0.0% of residents lived in urban areas, while 100.0% lived in rural areas.

There were 3,229 households in Sun Village, of which 42.6% had children under the age of 18 living in them. Of all households, 53.2% were married-couple households, 18.7% were households with a male householder and no spouse or partner present, and 20.2% were households with a female householder and no spouse or partner present. About 14.1% of all households were made up of individuals, and 6.2% had someone living alone who was 65 years of age or older.

There were 3,402 housing units, of which 5.1% were vacant. The homeowner vacancy rate was 1.2%, and the rental vacancy rate was 2.5%.

===Demographic estimates===

U.S. Census Bureau QuickFacts reports a population density of 1142.6 PD/sqmi and an average household size of 3.88.

QuickFacts also reports that 1,907 (57.1%) of households spoke a language other than English at home, 877 people (7.1%) were under the age of 5, and 5,778 people (46.8%) were between the ages of 18 and 64.

===2010 census===
The 2010 United States census reported that Sun Village had a population of 11,565. The population density was 1,082.3 PD/sqmi. The racial makeup of Sun Village was 6,806 (58.8%) White (27.5% Non-Hispanic White), 809 (7.0%) African American, 167 (1.4%) Native American, 129 (1.1%) Asian, 24 (0.2%) Pacific Islander, 3,113 (26.9%) from other races, and 517 (4.5%) from two or more races. Hispanic or Latino of any race were 7,311 persons (63.2%).

The Census reported that out of 11,565 people, 11,565 (100%) lived in non-institutionalized group quarters, and 0 (0%) were institutionalized.

There were 1,502 households that (50.0%) had children under the age of 18 living in them, 1,788 (59.5%) were opposite-sex married couples living together, 391 (13.0%) had a female householder with no husband present, 251 (8.4%) had a male householder with no wife present. There were 206 (6.9%) unmarried opposite-sex partnerships, and 20 (0.7%) same-sex married couples or partnerships. 406 households (13.5%) were made up of individuals, and 137 (4.6%) had someone living alone who was 65 years of age or older. The average household size was 8.85. There were 2,430 families (80.9% of all households); the average family size was 12.18.

The population was spread out, with 3,583 people (31.0%) under the age of 18, 1,339 people (11.6%) aged 18 to 24, 2,715 people (23.5%) aged 25 to 44, 2,939 people (25.4%) aged 45 to 64, and 989 people (8.6%) who were 65 years of age or older. The median age was 31.4 years. For every 100 females, there were 106.6 males. For every 100 females age 18 and over, there were 86.0 males.

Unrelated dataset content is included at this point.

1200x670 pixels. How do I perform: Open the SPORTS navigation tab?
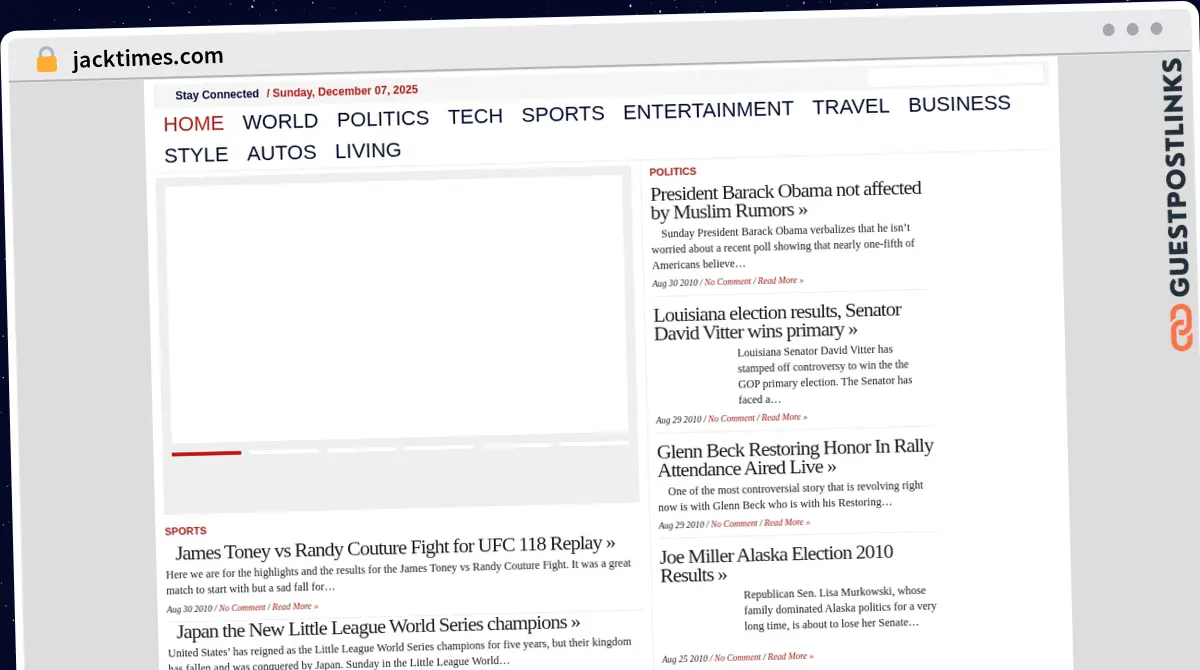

There were 3,343 housing units at an average density of 312.8 /sqmi, of which 2,238 (66.95%) were owner-occupied, and 765 (33.05%) were occupied by renters. The homeowner vacancy rate was 2.9%; the rental vacancy rate was 5.4%.

===Mapping L.A.===
According to Mapping L.A., Mexican and German were the most common ancestries in 2000. Mexico and El Salvador were the most common foreign places of birth.

==Education==
Sun Village is served by one elementary school district and one high school district: Keppel Union Elementary School District and Antelope Valley Union Joint High School District.

Keppel Union School District has two schools that serve grades K-8 and one school that serves grades 5-8:

- Daisy Gibson Elementary, which is located on the northern side of Sun Village, on Palmdale Boulevard.
- Antelope Elementary, which is located in the center, on Avenue S.
- Keppel Academy, located on the southern boundary, on Avenue U.

The Antelope Valley Union High School District has a high school that serves Sun Village and surrounding towns, Littlerock High School, built in 1989.